Date of Next Meeting

  • Thursday, January 26th, 2023, 13:00 SLT.

6 thoughts on “2023 SL Puppetry project week #2 summary

  1. I appreciate your posting the puppetry status! My purely selfish interest in puppetry is to use my 2nd life avatar as my virtual avatar for streaming in this case YouTube. I already have a working set up where the lip movements of the avatar track my voice as they do for everybody else in the standard viewer when enabled. What’s missing is my avatar head movement using my webcam tracking my head versus using my mouse tracking my hand. I DID download the special viewer and read the requirements to add Python and plugins. If someone already has this working I would like to set a time to meet them in the test viewer and see how their webcam tracking looks. Cheers! Site


    1. Thanks! I confess to being a little out of my depth with some of the meeting discussions, and am hoping to turn to someone with appropriate expertise to offer an overviews / examination of the project once it gets to something like RC status and is (hopefully) more accessible to users. Currently, the meetings are more discussions on potential and directions / foundational work which is all following into a better definition as to what the first tranche of development work will aim to deliver overall.

      In this, things have already expanded well beyond the initial outline of the work – and it is good to see how much a) the Lab is responding to input from animators and content developers attending the meeting, and b) how those same content developers are pushing for puppetry to embrace the same over-arching specification / “standards” LL is already adopting in other significant projects.

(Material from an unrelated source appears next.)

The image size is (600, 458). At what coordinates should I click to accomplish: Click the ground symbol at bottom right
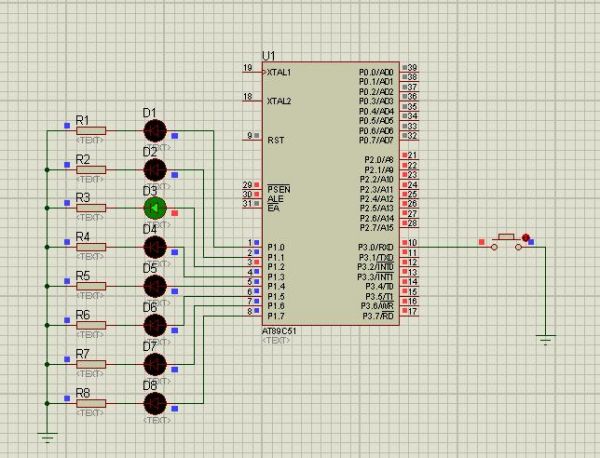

    1. Potentially, although the focus is not primarily of Puppetry being about VR headsets & those who have them; the applications are pretty broad. That said OpenVR has been mentioned as an API route to take alongside of LEAP.


      1. This new FS viewer update that came out is fast enough for VR! So all they need is to add in VR support. Thing someone already did work on a modded version of FS in the past that had VR support, but think they let the code get out of date, so the VR part would need some fixing so it can work right. But bet it would not be hard for the FS team to do. Would be great if they released it as an official part of the next FS release (in months or so)


        1. Given what is happening with Puppetry – which as you know is still in the formulation / kicking ideas around based on the very early cuts of the code – it’ll likely be a lot easier for TPVs to wait and see what comes out of LL by way of core code that can be merged (as happened with the performance boost FS gained with the 6.6.3 release(tweaked in the current 6.6.8 release)) & then make a determination (if any) on what they might consider doing in addition (and as a potential code contribution back to LL).